* [What the task requires]:
The result should be an exact copy of the data, free of pictures.

--- Records to process Enclosed Below ---

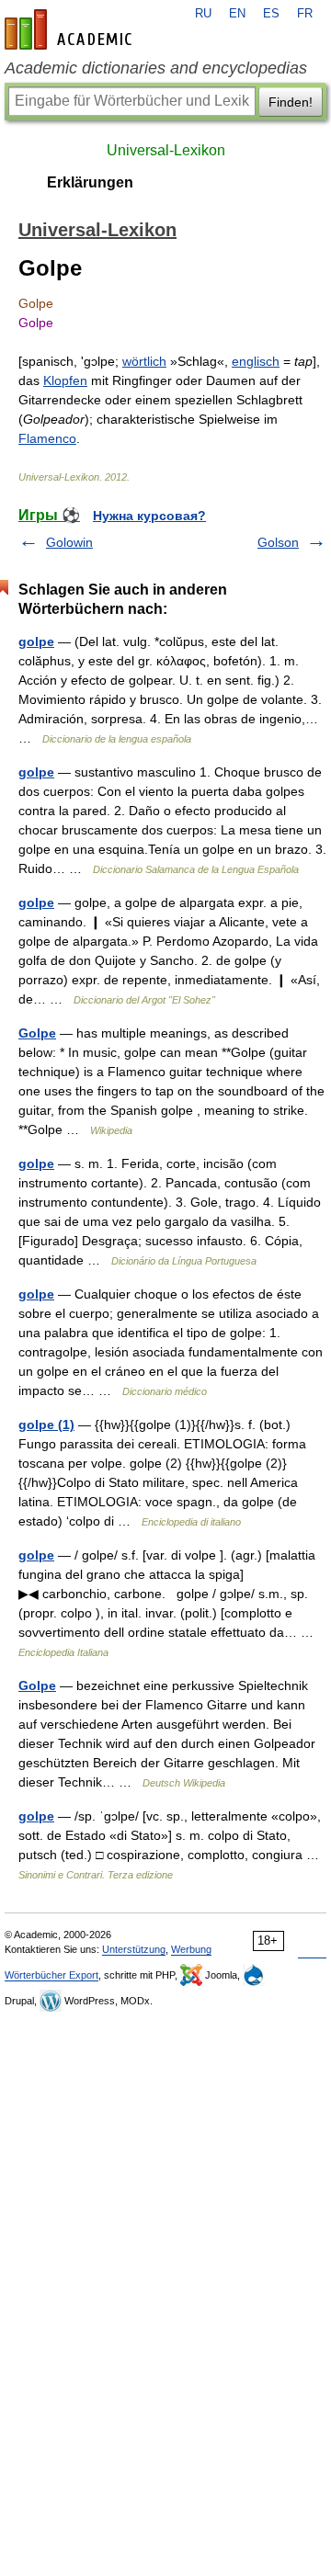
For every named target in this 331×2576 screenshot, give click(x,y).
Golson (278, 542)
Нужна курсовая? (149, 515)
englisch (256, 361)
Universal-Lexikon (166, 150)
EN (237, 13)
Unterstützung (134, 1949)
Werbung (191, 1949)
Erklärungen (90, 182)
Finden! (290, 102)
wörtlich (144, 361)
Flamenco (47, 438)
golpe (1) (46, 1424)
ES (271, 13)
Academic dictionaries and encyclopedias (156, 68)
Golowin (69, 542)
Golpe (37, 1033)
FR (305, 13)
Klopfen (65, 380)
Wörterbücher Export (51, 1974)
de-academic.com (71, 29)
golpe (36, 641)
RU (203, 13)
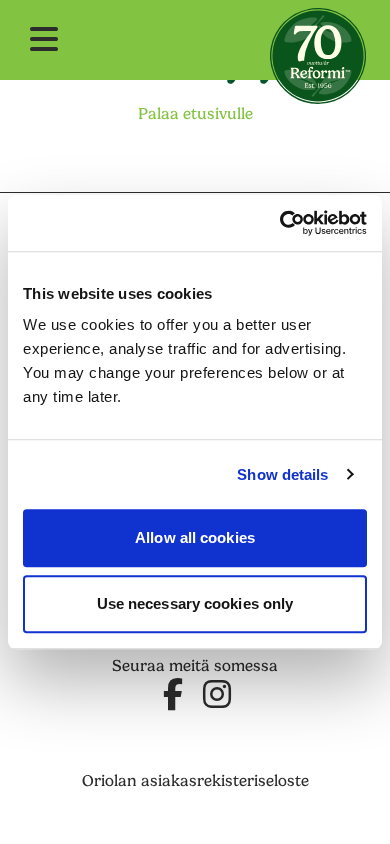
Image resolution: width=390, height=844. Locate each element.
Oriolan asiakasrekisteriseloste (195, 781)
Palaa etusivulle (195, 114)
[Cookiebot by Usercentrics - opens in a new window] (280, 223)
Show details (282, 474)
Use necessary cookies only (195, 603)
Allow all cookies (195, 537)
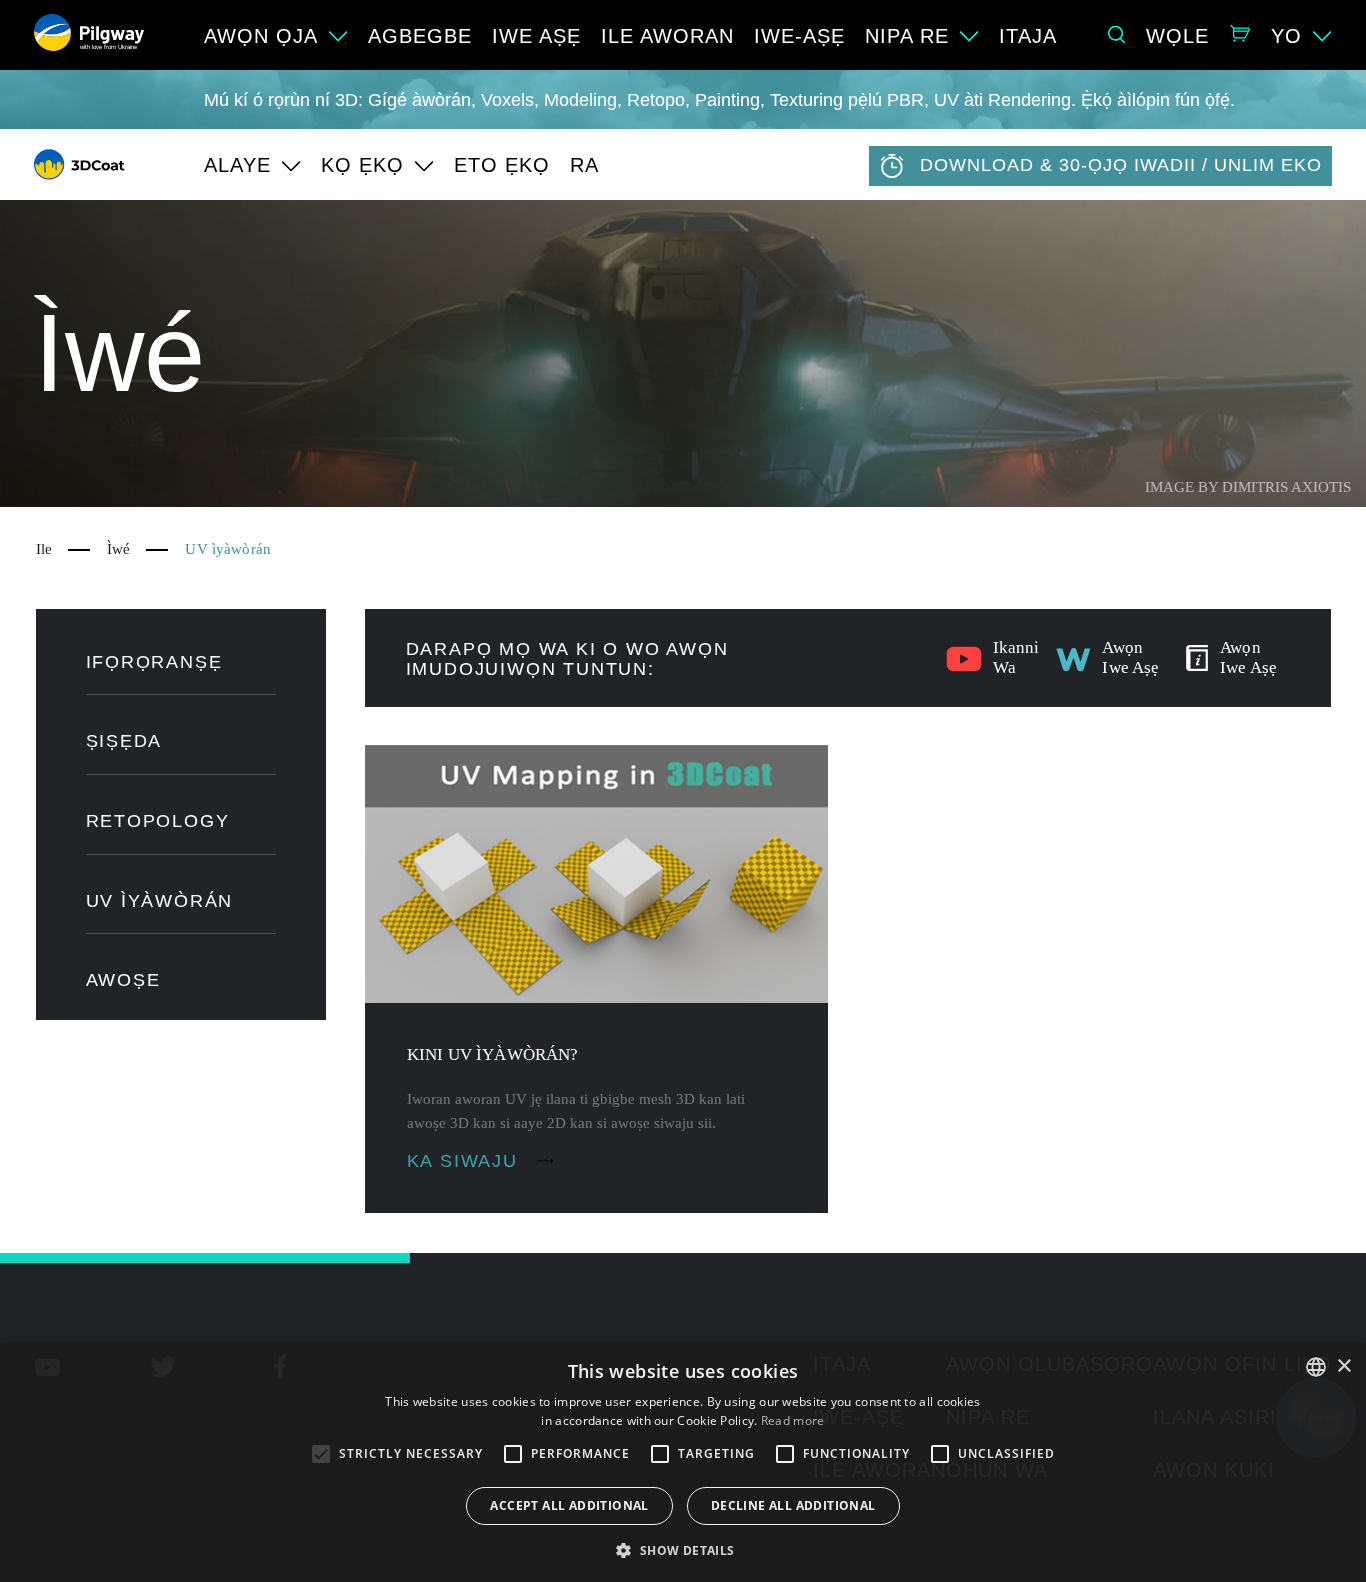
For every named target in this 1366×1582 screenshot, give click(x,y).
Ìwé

--- End of Enclosed Records to process ---

* [Solution for this task]:
For every named target in this 331×2576 screenshot, give click(x,y).
Golson (278, 542)
Нужна курсовая? (149, 515)
englisch (256, 361)
Universal-Lexikon (166, 150)
EN (237, 13)
Unterstützung (134, 1949)
Werbung (191, 1949)
Erklärungen (90, 182)
Finden! (290, 102)
wörtlich (144, 361)
Flamenco (47, 438)
golpe (1) (46, 1424)
ES (271, 13)
Academic dictionaries and encyclopedias (156, 68)
Golowin (69, 542)
Golpe (37, 1033)
FR (305, 13)
Klopfen (65, 380)
Wörterbücher Export (51, 1974)
de-academic.com (71, 29)
golpe (36, 641)
RU (203, 13)
Image resolution: width=390, height=844. Locate each element.
Oriolan asiakasrekisteriseloste (195, 781)
Palaa etusivulle (195, 114)
[Cookiebot by Usercentrics - opens in a new window] (280, 223)
Show details (282, 474)
Use necessary cookies only (195, 603)
Allow all cookies (195, 537)
For every named target in this 1366×1582 screenshot, give click(x,y).
Ìwé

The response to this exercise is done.